Rome eut Romulus pour premier fondateur, et lui dut, comme à un père, et sa naissance et son éducation ; néanmoins les cieux ne jugeant pas que les institutions de ce prince pussent suffire aux grandes destinées de cet empire, inspirèrent au sénat l’idée de choisir Numa pour lui succéder, afin que toutes les lois que Romulus n’avait pas données fussent établies par ce nouveau monarque.
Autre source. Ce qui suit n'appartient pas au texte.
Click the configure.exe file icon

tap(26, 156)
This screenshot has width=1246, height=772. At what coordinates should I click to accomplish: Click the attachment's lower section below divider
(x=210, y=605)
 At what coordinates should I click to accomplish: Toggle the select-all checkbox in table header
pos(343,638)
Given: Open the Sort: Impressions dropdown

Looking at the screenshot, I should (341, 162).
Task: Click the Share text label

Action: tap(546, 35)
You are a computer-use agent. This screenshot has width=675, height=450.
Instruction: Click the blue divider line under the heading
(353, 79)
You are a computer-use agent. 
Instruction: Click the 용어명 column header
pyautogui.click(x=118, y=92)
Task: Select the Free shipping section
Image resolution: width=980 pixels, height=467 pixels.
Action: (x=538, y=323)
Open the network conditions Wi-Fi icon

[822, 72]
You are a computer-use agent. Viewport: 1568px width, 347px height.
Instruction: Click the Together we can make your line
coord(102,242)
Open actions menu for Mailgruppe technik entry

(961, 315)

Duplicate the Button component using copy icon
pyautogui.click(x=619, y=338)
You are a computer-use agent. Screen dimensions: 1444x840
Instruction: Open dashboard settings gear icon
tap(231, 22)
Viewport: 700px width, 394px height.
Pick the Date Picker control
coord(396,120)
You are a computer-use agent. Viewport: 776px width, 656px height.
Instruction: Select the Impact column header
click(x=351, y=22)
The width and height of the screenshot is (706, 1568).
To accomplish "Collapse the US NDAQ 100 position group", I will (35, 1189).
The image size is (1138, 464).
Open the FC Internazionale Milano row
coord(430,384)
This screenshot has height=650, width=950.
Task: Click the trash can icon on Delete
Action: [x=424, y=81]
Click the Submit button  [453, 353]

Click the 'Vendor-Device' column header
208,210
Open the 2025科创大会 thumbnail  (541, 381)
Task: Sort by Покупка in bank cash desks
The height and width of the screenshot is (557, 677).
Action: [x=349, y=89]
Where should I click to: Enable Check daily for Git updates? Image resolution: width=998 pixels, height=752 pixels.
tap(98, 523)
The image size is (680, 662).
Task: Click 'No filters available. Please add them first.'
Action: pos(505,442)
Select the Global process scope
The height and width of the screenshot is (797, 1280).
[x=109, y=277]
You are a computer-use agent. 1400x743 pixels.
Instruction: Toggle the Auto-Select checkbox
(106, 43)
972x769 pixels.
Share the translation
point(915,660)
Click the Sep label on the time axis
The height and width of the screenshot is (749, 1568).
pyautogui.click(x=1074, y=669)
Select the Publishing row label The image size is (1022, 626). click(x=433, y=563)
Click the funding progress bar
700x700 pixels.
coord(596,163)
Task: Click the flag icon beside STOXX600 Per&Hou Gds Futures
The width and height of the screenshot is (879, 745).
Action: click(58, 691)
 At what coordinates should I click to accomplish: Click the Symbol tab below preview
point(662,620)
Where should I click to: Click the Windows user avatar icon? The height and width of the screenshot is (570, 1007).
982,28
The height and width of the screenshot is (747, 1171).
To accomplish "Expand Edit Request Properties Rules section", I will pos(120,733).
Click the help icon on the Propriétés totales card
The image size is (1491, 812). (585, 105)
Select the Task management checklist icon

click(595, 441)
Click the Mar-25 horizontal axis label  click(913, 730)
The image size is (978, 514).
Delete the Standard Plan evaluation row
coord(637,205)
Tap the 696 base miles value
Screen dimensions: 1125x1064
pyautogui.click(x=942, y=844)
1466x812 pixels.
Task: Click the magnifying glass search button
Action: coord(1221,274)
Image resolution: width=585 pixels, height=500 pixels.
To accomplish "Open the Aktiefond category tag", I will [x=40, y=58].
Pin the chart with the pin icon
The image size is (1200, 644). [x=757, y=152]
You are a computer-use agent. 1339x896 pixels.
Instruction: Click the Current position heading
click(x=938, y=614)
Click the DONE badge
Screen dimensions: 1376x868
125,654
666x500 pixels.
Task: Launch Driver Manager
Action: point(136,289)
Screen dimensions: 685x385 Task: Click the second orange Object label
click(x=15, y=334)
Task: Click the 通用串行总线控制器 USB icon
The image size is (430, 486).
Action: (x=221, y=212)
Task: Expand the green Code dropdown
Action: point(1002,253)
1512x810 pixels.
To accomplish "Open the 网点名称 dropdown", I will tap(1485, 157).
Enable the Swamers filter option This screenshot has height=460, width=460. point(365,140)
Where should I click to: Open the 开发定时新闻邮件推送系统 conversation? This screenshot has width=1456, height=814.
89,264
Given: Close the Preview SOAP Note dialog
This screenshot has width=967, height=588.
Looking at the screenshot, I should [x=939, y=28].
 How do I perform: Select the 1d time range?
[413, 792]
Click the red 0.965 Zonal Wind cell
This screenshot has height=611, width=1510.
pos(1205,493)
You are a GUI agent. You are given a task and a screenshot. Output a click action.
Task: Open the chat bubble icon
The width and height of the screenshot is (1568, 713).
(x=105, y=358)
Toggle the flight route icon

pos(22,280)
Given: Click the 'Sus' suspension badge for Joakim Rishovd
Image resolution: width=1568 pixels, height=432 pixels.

Il trouva un peuple farouche, et il voulut le plier au joug de l’obéissance civile, en lui faisant goûter les arts de la paix. Il tourna ses regards vers la religion, comme vers l’auxiliaire le plus puissant pour maintenir la société, et il la fonda sur de telles bases, que nulle république ne montra jamais plus de respect pour les dieux, ce qui facilita toutes les entreprises que le sénat ou les grands hommes que cette république vit naître dans son sein voulurent tenter dans la suite.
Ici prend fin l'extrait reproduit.